Moderating the Planet vanityfair.com

Jason Koebler and Jordan Cox of Vice penned a blockbuster investigation into Facebook’s content moderation practices that’s worth your time. They interviewed “dozens” of sources, including several on-the-record conversations with Facebook employees in charge of their moderation efforts:

The thing that makes Facebook’s problem so difficult is its gargantuan size. It doesn’t just have to decide “where the line is” for content, it has to clearly communicate the line to moderators around the world, and defend that line to its two billion users. And without those users creating content to keep Facebook interesting, it would die.

Size is the one thing Facebook isn’t willing to give up. And so Facebook’s content moderation team has been given a Sisyphean task: Fix the mess Facebook’s worldview and business model has created, without changing the worldview or business model itself.

“Making their stock-and-trade in soliciting unvetted, god-knows-what content from literally anyone on earth, with whatever agendas, ideological bents, political goals and trying to make that sustainable—it’s actually almost ridiculous when you think about it that way,” Roberts, the UCLA professor, told Motherboard. “What they’re trying to do is to resolve human nature fundamentally.”

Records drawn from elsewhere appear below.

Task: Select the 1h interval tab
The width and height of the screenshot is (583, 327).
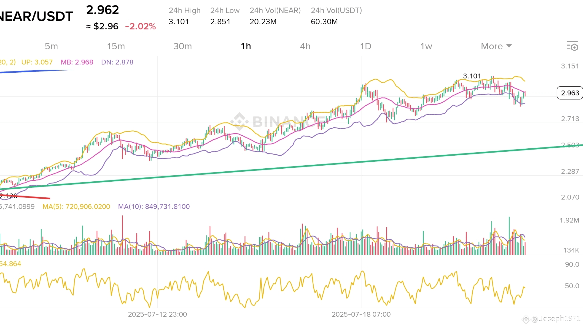Action: (x=246, y=46)
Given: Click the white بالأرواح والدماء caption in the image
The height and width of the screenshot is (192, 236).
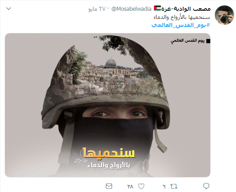Looking at the screenshot, I should [x=109, y=165].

In that sense, Facebook’s content moderation policies are and have always been guided by a sense of pragmatism. Reviewing and classifying the speech of billions of people is seen internally as a logistics problem that is only viable if streamlined and standardized across the globe.

Maya Kosoff, Vanity Fair:

The problem, of course, is Facebook’s tireless drive to expand. Until recently, for example, the company reportedly had few moderators who spoke Burmese, allowing the platform in Myanmar to be infiltrated by anti-Muslim hate speech. (Facebook’s hate-speech detecting A.I., it said, hadn’t yet learned Burmese.) But instead of treating the issue as the result of a choice to expand into a country where it knew it couldn’t adequately evaluate and police what was posted, Facebook viewed the issue as a failure of technology. “We still don’t know if it’s really going to work out, due to the language challenges,” Guy Rosen, V.P. of product management at Facebook, told Motherboard. “Burmese wasn’t in Unicode for a long time, and so they developed their own local font, as they opened up, that is not compatible with Unicode.” In the meantime, United Nations human-rights experts have cited Facebook’s struggle to remove hate speech as playing a role in a possible genocide in the country.

Facebook may be a publicly-traded company that is trying to do right by its shareholders — and the best thing for them, it perceives, is conquering the world. But this is an abhorrent dereliction of ethical responsibility. Kosoff is entirely correct: it is a choice for them to expand to places they don’t fully comprehend. It is arrogant, and demonstrates a lack of sensitivity in attempting to merge American values with those in every region they operate. I don’t think that’s possible.